§ **SUPPLIED RECORDS**
+++
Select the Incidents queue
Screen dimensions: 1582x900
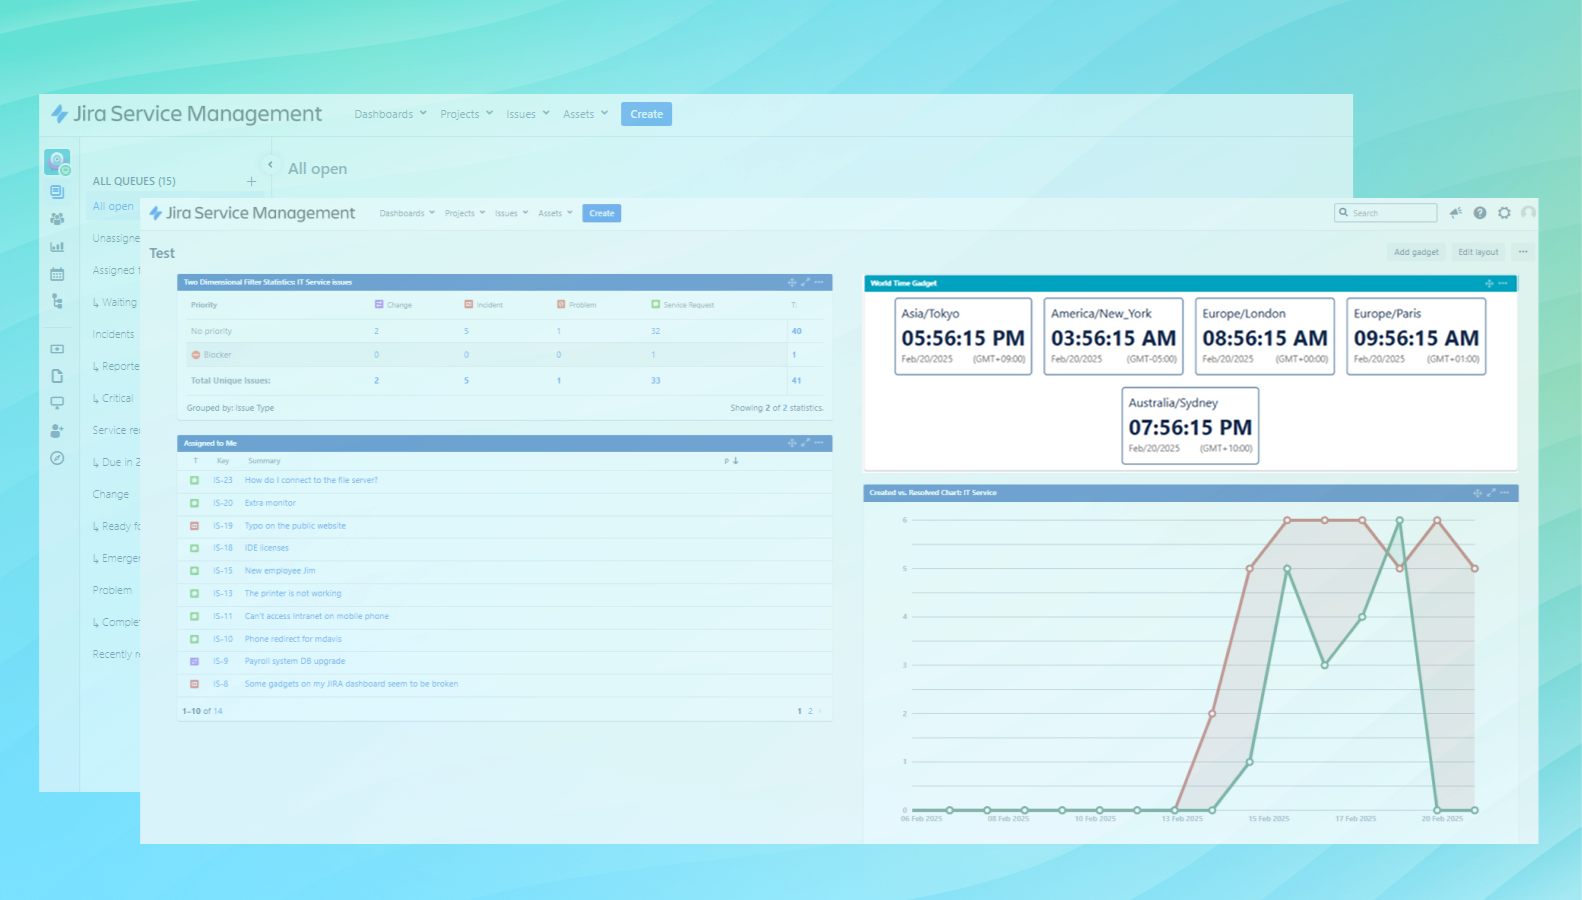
+++
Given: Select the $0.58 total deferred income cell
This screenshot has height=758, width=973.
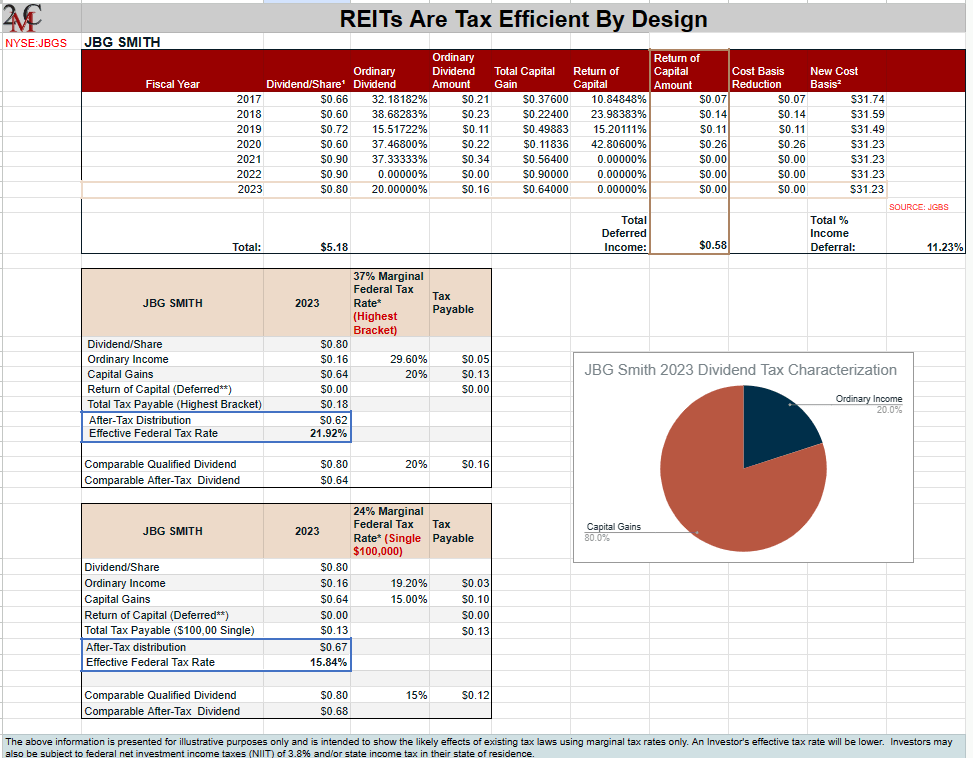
+++
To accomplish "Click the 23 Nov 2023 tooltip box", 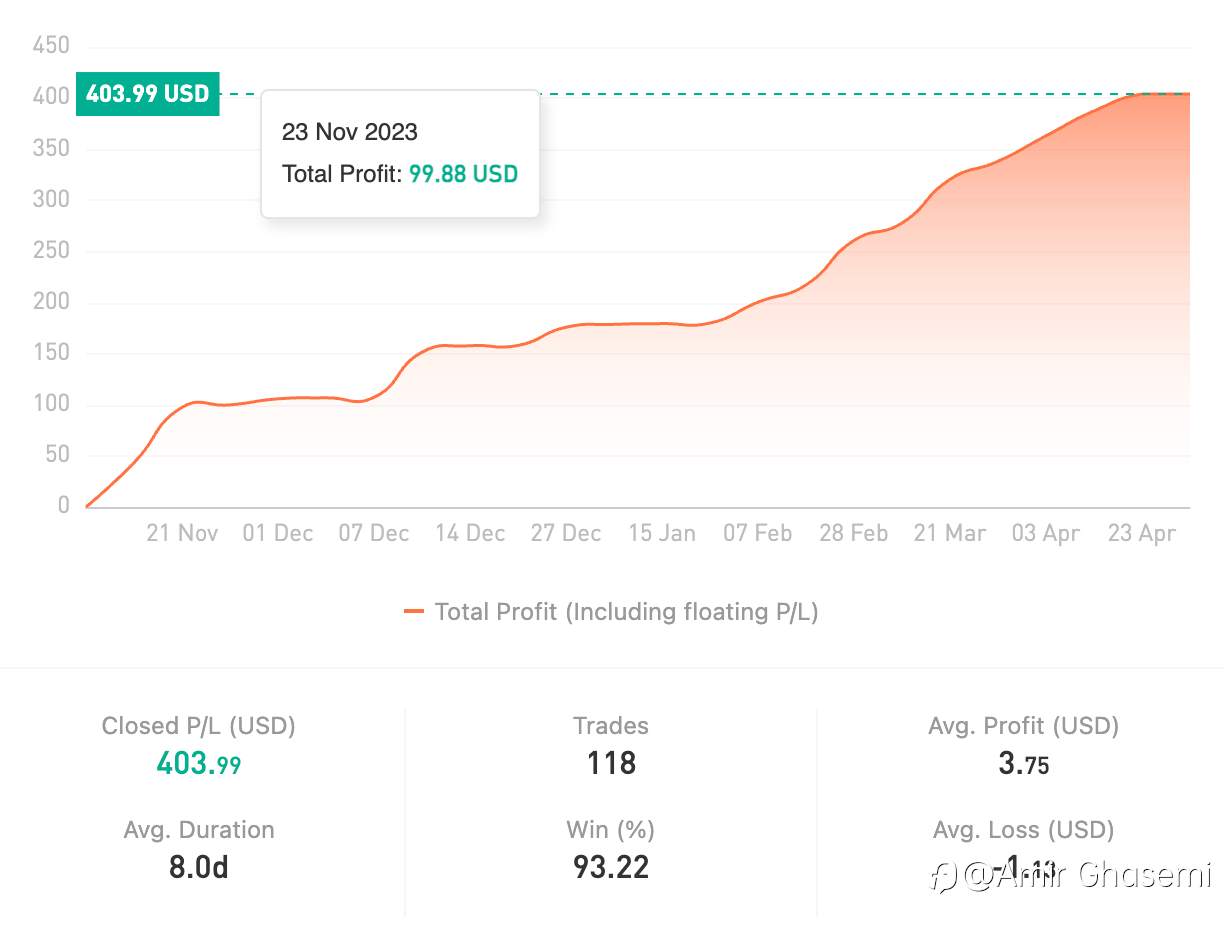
+++
§ **INSTRUCTIONS FOR THE TASK**
Give the listing from the line with "Select the Incidents queue" through the line with "Screen dimensions: 1582x900" as a Markdown table with columns No. and Line, leaving out blank lines.

§ **SOLUTION TO THIS PROBLEM**
| No. | Line |
|---|---|
| 1 | Select the Incidents queue |
| 2 | Screen dimensions: 1582x900 |